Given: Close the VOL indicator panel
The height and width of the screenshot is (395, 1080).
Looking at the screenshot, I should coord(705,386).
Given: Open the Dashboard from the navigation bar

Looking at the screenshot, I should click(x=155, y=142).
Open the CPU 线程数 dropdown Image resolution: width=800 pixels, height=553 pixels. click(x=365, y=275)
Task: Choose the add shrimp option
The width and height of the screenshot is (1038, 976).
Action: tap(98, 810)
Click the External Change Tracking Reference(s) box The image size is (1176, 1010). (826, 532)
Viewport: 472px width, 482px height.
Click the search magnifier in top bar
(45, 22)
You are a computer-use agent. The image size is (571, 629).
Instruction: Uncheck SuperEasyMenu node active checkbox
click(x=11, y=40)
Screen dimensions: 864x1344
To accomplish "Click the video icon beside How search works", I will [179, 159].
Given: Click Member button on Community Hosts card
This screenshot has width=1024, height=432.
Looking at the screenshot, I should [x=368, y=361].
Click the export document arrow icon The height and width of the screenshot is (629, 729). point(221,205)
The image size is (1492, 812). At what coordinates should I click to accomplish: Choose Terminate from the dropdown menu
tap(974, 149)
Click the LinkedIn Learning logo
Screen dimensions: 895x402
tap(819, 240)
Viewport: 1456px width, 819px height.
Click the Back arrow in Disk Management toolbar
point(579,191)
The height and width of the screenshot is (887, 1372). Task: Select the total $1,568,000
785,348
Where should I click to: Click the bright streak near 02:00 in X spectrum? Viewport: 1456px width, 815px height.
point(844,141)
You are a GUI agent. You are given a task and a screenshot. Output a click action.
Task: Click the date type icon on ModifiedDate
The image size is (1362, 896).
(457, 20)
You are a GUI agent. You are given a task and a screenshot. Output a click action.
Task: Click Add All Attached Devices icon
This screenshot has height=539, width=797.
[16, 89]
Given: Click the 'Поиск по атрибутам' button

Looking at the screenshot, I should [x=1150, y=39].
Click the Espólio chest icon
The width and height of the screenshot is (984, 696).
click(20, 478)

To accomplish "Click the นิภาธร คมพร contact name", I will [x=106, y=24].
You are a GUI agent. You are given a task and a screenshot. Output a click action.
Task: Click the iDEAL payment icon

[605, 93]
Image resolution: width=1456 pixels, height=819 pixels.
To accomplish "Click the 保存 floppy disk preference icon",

· · · · ·

**What is required**
Copy all of the items above line for line, without changing a single character.

**Result**
Given: Close the VOL indicator panel
The height and width of the screenshot is (395, 1080).
Looking at the screenshot, I should coord(705,386).
Given: Open the Dashboard from the navigation bar

Looking at the screenshot, I should click(x=155, y=142).
Open the CPU 线程数 dropdown Image resolution: width=800 pixels, height=553 pixels. click(x=365, y=275)
Task: Choose the add shrimp option
The width and height of the screenshot is (1038, 976).
Action: tap(98, 810)
Click the External Change Tracking Reference(s) box The image size is (1176, 1010). (826, 532)
Viewport: 472px width, 482px height.
Click the search magnifier in top bar
(45, 22)
You are a computer-use agent. The image size is (571, 629).
Instruction: Uncheck SuperEasyMenu node active checkbox
click(x=11, y=40)
Screen dimensions: 864x1344
To accomplish "Click the video icon beside How search works", I will [179, 159].
Given: Click Member button on Community Hosts card
This screenshot has width=1024, height=432.
Looking at the screenshot, I should [x=368, y=361].
Click the export document arrow icon The height and width of the screenshot is (629, 729). point(221,205)
The image size is (1492, 812). At what coordinates should I click to accomplish: Choose Terminate from the dropdown menu
tap(974, 149)
Click the LinkedIn Learning logo
Screen dimensions: 895x402
tap(819, 240)
Viewport: 1456px width, 819px height.
Click the Back arrow in Disk Management toolbar
point(579,191)
The height and width of the screenshot is (887, 1372). Task: Select the total $1,568,000
785,348
Where should I click to: Click the bright streak near 02:00 in X spectrum? Viewport: 1456px width, 815px height.
point(844,141)
You are a GUI agent. You are given a task and a screenshot. Output a click action.
Task: Click the date type icon on ModifiedDate
The image size is (1362, 896).
(457, 20)
You are a GUI agent. You are given a task and a screenshot. Output a click action.
Task: Click Add All Attached Devices icon
This screenshot has height=539, width=797.
[16, 89]
Given: Click the 'Поиск по атрибутам' button

Looking at the screenshot, I should [x=1150, y=39].
Click the Espólio chest icon
The width and height of the screenshot is (984, 696).
click(20, 478)

To accomplish "Click the นิภาธร คมพร contact name", I will [x=106, y=24].
You are a GUI agent. You are given a task and a screenshot. Output a click action.
Task: Click the iDEAL payment icon

[605, 93]
Image resolution: width=1456 pixels, height=819 pixels.
To accomplish "Click the 保存 floppy disk preference icon",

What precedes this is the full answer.